Nathan W. Murphy, MA, AG, an expert in tracing transported convicts and indentured servants in Colonial America, is collecting information on these immigrants for his Ph.D. dissertation. Nathan can be contacted at firstname.lastname@example.org. You can visit his website at www.pricegen.com/nathanwmurphy.html to learn more.
Nathan has added my James Rampley to his list of immigrants. James was convicted in 1754 in County Suffolk. We'll be posting more information about James and the project as time goes on.
I wanted readers to know that Nathan still needs convicts for the project.
My "Casefile Clues" column which ran this week discussed how I located this record. It wasn't as easy as one might think. This article was part of a series on Anna Apgar, born in 1913 in Chicago. In upcoming issues of "Casefile Clues" I'll discuss why I think the baptism took so long (she was 9 years old) and who the sponsors were. That is not all straightforward either.
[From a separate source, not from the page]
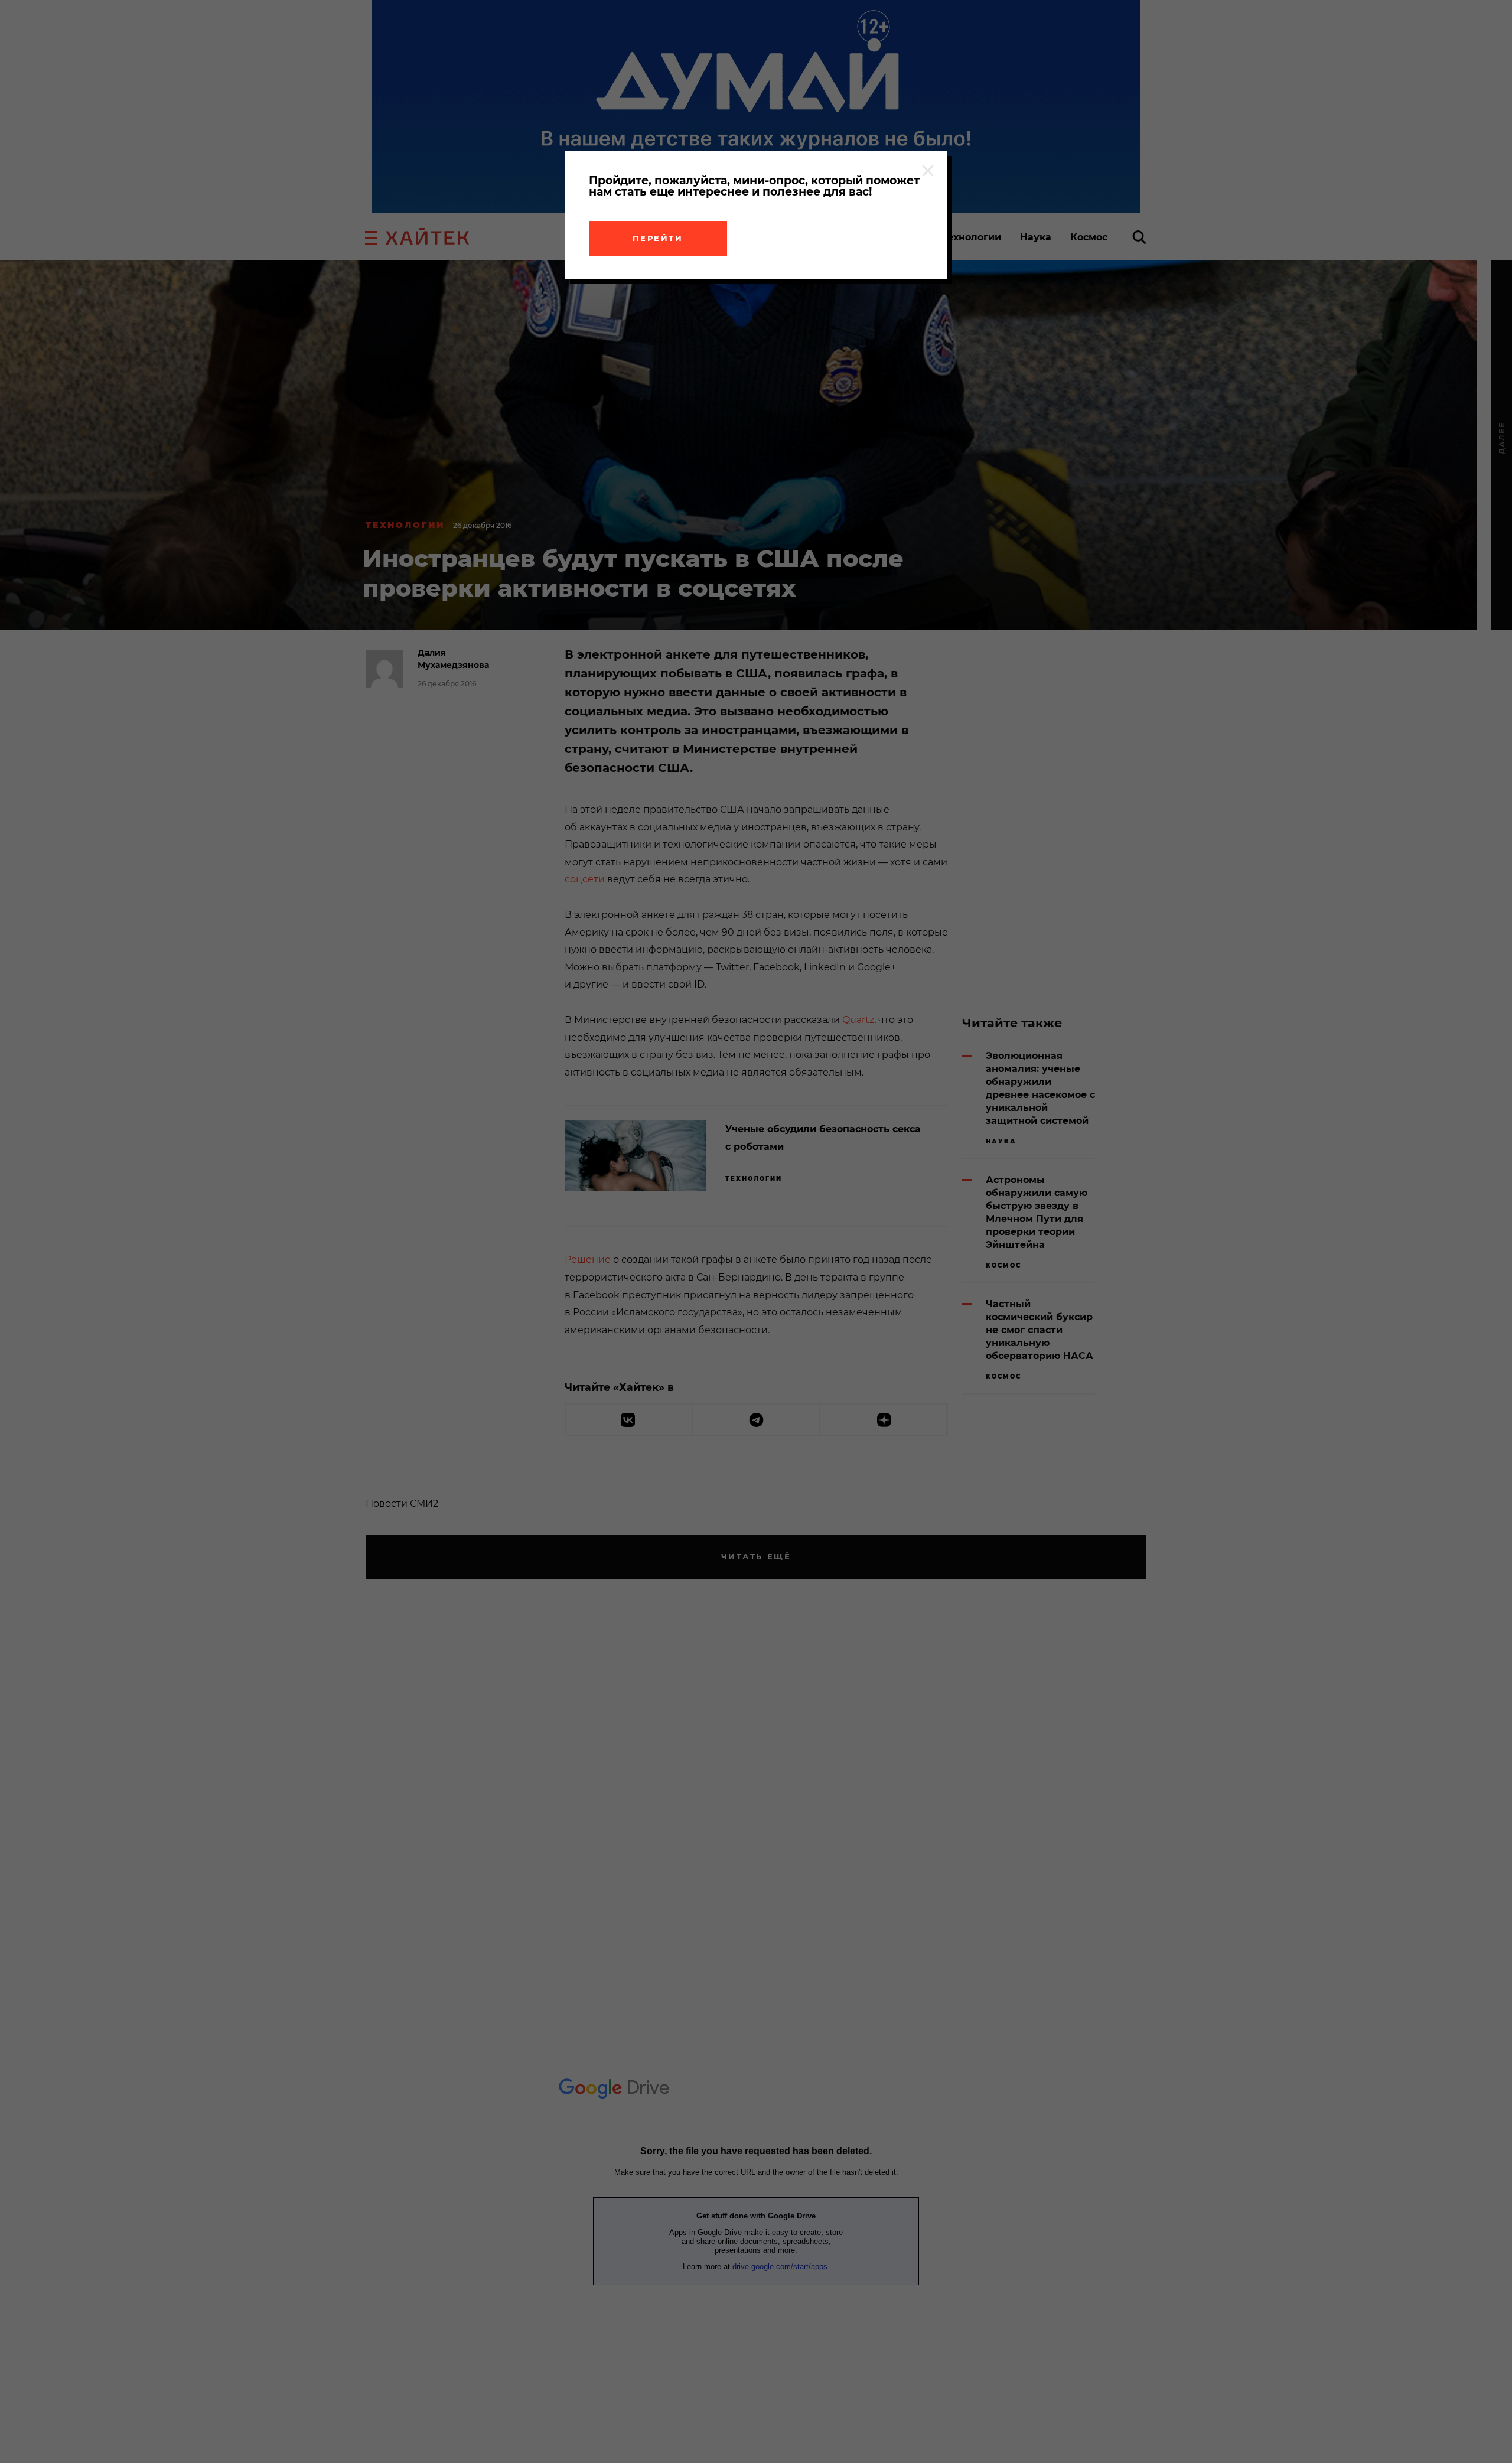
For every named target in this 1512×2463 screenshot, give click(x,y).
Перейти (658, 238)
Anna married Ola Lake in 1930 and passed away in Moline, Illinois in 1987. She is my my wife's maternal grandmother.
Those who subscribe to "Casefile Clues" in the next day will get this week's article even though their subscription will start the following week.
01 September 2009
According to Grandma she was born 1 Sept 1910 in "Tiogee." She meant Tioga, but she always said it to sound like "Tiogee." Actually Grandma was born in Wythe Township, Hancock County, Illinois, somewhere near the metropolis of Elderville. She wasn't born in Tioga. Wythe Township is the location given on her birth certificate and christening record. Her family was living in Wythe Township in the 1910 census as well. I've got scans of those records I'll have to post on the site when I get time. Grandma listed her birth place as Tioga on every record where she provided the information.
Grandma's father's family was from Tioga and that's where she was christened, which is probably why she thought she was born there. Her parents were George and Ida Trautvetter.
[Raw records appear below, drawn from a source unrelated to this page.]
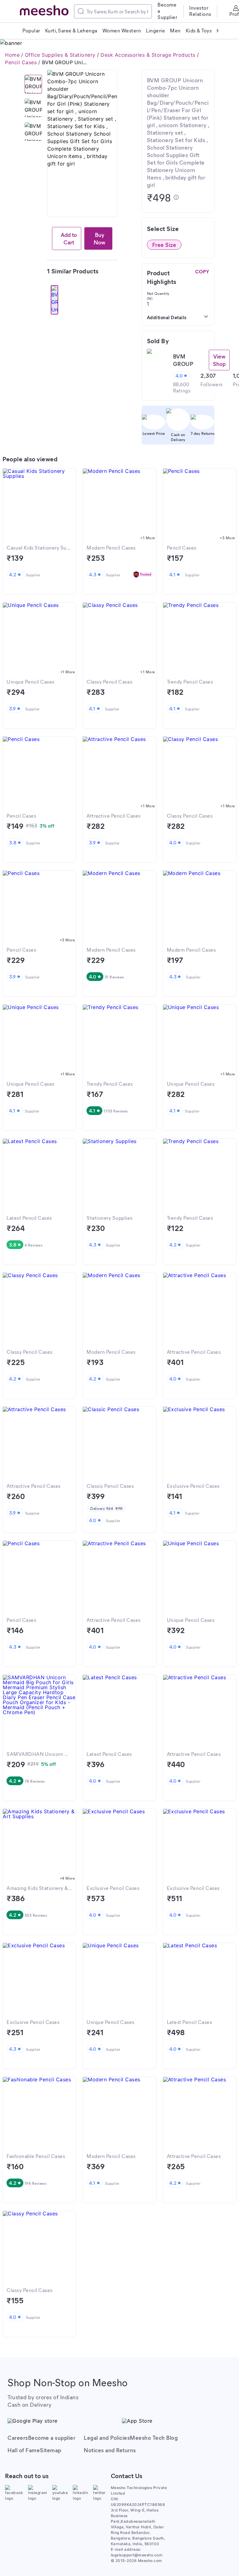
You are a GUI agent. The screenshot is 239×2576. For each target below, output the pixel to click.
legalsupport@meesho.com (137, 2555)
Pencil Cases (21, 62)
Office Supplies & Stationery (60, 55)
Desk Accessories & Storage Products (148, 55)
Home (12, 55)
Grandma's in the SSDI http://ssdi.rootsweb.com/. There are only 7 Ida Neills in the index at the time this post was written.
She married my Grandpa Neill in December of 1935. They travelled from Loraine, Illinois, where Grandma lived, to Keithsburg, Illinois, to get married. According to the newspaper, Grandma wore a light blue dress for the ceremony. According to Grandma, she and Grandpa split a Snickers bar sometime later in the day. Times were hard and money was tight. They went back to their respective parents' homes until they set up housekeeping in the spring of 1936. Grandpa rented a farm near Plymouth, Illinois for the first few years or so after their marriage. They later moved to Carthage.
Grandma rarely left the farm and lived most of her adult life on the farm she and Grandpa bought north of Carthage, Illinois. She passed away at home in July of 1994 and was buried in the West Point [Illinois] Cemetery. The chickenhouse still stands.
[I'm having difficulties posting images with blogger.com so I'm just posting text for this post.]